Une démocratie au bout des doigts

dimanche 3 juillet 2016 12:55

Il suffit dorénavant de télécharger une simple application pour ouvrir les portes virtuelles de la démocratie, laissant place à une panoplie d’échanges sur la vie politique.  

Kenny Louie

Par Myriam Eddahia 

Depuis deux ans, l’apparition d’applications mobiles encourageant la discussion et le partage d’informations politiques, telles que DemocracyOS et Stig en France ainsi que iCitizen aux États-Unis, transforme l’expérience de la démocratie.

La dynamique n’est donc pas nouvelle, mais c’est plutôt la formule qui surprend. «Les nouvelles technologies comme les applications mobiles ne sont pas mauvaises en soi pour la démocratie, mais […] seule une minorité d’individus, souvent ceux qui sont les plus politisés et informés, les utilisent dans un contexte politique», affirme le politologue et candidat au doctorat en sciences politiques à l’Université de Montréal, Maxime Pelletier. Par l’entremise de ces logiciels sur appareils mobiles, les citoyens sont incités à prendre position sur des enjeux sociaux, économiques et politiques en votant, par exemple. La participation citoyenne devient alors le moteur de cet outil.

Les échanges qui en découlent sont toutefois dictés, la plupart du temps, en fonction des partis pris des gens. «Les « débats » qui ont lieu sont rarement des discussions [authentiques], dans le sens où on assiste rarement à un échange d’idées constructives, explique Maxime Pelletier. En pratique, les discussions sur ces plateformes tendent à être hautement polarisées et partisanes, et donc on peut présumer que ceux qui prennent part à ces discussions en viennent rarement à adopter une position plus nuancée par la suite.»

Dédale technologique 

Assurer une navigation claire et facile représente également un défi majeur. «Les difficultés dans la création d’applications du genre sont majoritairement reliées à l’expérience de l’utilisateur, indique l’un des développeurs d’applications mobiles et cofondateur de la compagnie Akia Marketing, Felix Deblois-Beaucage. Il faut une interface très simple pour guider l’utilisateur vers les endroits d’interaction, de sorte qu’il veuille naturellement participer à l’application.»

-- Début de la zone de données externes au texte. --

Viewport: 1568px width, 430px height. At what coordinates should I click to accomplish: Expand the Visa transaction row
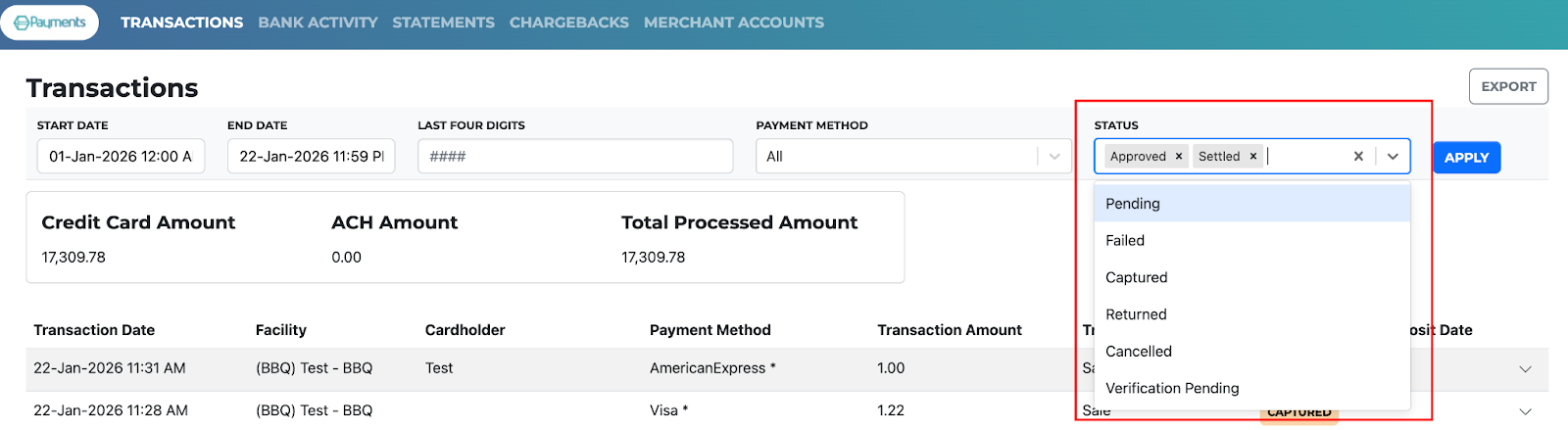(1525, 411)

Il dit adorer l’idée, mais que la société n’en entend pas beaucoup parler. «Le premier problème [avec ce genre d’application], c’est de se faire connaître, déclare le développeur. Sans communauté, ce n’est pas intéressant pour les gens de participer.»

Il s’agit d’un moyen plutôt efficace de partager de l’information de nature politique, mais la fiabilité de celle-ci est également à remettre en question. L’information partagée et débattue n’est en effet pas toujours véridique et vérifiée. «L’application permet à [monsieur et madame tout le monde] de soumettre des idées et de donner son opinion», déclare-t-il.

Le nombre d’utilisateurs n’est d’ailleurs pas représentatif de l’ensemble de la population ciblée par l’application mobile. La crédibilité des sondages et des votes tenus au sein de celle-ci est à mettre en doute. Néanmoins, ces applications mobiles offrent un aperçu des opinions et des argumentaires partagés par les citoyens.